Dashverse’s core thesis is that AI can solve the ‘content starvation’ problem by allowing creators to build faster and deeper. Rather than mitigating the shortcomings of current AI models, it focusses on an application layer that assumes models will improve, building depth in consistency and controllability that raw models lack.
The startup’s platform rests on two proprietary pillars — a specialised ‘image stack’ that ensures consistency and control over props and composition, and an ‘orchestration layer’ that intelligently selects the best video models (like Google’s Veo) for specific shots. This stack powers their consumer app, DashReels, allowing them to monetise via subscriptions rather than a typical per-token AI business model.
In theory, Dashverse aims to make micro-dramas the next massive social format — comparable to TikTok or Instagram — by compressing production complexity so that anyone can eventually create a short drama from home. With over 5 Mn monthly active users, $13 Mn in funding last year and $30 Mn in annualised revenue as of December, the company claims that it is rapidly validating this new media landscape.
Prompt Of The Week
What prompts and hacks are CTOs, CEOs and cofounders using these days to streamline their work?

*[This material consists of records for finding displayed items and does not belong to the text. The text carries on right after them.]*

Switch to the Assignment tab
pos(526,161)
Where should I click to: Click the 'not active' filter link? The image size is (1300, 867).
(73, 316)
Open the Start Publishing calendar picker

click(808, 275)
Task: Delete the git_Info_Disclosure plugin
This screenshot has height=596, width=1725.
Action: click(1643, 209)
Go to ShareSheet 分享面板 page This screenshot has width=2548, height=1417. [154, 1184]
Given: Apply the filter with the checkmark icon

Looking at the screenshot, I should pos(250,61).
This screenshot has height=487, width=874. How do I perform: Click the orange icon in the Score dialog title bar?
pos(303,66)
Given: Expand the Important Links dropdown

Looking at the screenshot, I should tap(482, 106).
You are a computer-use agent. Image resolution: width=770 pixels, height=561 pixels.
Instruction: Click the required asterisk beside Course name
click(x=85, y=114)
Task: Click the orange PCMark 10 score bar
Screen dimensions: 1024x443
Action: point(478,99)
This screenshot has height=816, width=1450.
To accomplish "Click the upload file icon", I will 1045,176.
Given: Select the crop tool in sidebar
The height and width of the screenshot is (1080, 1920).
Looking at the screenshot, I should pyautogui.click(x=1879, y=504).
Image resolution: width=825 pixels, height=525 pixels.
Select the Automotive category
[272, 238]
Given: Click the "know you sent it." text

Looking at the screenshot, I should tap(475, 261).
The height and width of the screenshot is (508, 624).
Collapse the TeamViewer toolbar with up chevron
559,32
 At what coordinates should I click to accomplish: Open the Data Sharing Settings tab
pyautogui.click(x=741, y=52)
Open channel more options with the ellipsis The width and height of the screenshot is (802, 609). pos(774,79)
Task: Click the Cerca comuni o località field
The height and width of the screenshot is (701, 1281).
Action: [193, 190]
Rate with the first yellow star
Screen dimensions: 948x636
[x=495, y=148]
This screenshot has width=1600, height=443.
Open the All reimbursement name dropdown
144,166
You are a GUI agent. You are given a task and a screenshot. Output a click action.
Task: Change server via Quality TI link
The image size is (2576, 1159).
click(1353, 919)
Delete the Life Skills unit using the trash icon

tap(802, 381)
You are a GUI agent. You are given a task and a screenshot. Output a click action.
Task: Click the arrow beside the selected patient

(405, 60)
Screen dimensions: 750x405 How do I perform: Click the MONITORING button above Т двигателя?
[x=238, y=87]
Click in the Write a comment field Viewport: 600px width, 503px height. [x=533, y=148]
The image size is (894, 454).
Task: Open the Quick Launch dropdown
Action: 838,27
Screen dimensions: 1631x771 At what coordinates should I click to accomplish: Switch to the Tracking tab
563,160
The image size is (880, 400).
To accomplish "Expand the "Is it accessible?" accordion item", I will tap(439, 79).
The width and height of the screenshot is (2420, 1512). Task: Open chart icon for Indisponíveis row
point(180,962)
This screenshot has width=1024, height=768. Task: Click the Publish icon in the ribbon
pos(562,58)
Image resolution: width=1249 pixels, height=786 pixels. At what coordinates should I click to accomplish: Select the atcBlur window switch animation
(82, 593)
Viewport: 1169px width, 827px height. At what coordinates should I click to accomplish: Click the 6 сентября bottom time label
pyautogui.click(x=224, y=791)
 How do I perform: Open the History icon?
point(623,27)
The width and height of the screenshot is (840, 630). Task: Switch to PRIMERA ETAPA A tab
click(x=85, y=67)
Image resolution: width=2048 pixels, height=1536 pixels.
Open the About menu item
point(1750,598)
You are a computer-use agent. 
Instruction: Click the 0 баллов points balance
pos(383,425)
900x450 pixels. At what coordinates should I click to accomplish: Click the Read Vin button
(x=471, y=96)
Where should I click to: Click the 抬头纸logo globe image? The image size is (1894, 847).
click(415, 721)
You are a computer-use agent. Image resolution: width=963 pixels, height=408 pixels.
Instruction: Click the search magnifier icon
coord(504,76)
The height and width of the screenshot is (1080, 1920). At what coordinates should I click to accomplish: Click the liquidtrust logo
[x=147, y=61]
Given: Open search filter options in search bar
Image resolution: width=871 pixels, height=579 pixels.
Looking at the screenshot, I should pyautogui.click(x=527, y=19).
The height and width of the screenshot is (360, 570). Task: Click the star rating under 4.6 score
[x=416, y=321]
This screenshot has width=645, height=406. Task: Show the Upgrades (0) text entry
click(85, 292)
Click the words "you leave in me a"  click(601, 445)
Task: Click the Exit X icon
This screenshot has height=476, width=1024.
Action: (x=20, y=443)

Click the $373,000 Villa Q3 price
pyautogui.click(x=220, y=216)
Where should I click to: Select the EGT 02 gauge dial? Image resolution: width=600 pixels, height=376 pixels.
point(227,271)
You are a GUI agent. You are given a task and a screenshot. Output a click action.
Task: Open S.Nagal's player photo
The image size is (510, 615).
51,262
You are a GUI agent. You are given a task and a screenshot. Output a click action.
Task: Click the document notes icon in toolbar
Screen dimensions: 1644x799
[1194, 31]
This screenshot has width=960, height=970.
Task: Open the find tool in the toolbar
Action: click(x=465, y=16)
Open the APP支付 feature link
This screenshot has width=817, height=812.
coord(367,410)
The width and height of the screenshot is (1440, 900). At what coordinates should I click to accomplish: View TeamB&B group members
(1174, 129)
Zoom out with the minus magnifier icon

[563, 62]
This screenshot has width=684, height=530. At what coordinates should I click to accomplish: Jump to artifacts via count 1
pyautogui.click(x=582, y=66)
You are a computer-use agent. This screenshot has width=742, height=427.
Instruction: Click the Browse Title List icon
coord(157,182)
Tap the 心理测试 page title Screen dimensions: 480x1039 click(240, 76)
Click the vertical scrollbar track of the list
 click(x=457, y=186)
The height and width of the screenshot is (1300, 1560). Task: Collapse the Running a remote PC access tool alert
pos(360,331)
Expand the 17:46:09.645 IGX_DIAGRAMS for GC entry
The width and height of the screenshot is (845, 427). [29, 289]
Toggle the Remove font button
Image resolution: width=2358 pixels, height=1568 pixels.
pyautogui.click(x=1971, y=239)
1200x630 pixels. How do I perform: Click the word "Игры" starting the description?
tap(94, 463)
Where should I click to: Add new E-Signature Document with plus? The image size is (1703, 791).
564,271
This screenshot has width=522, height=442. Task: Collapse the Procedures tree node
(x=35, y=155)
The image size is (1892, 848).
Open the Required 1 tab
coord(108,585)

Here’s Praveer Kochar, cofounder and CPO of KOGO AI, with a prompt he uses to quickly convert ambiguous business problems into deployable AI workflows, while keeping feasibility, risk, and timelines front and centre:
“You are an enterprise AI product lead. Given this problem statement (add problem statement), break it down into:
What Can Be Automated End-To-End
Where Human-In-The-Loop Is Mandatory,
Key Risks Or Blind Spots
The Simplest V1 Workflow That Can Be Deployed In Under 2 Weeks.
Respond In Clear, Decision-Ready Bullets”
Editor’s Note: Some prompts may need to be adjusted by users for best results or may not work as intended for certain users.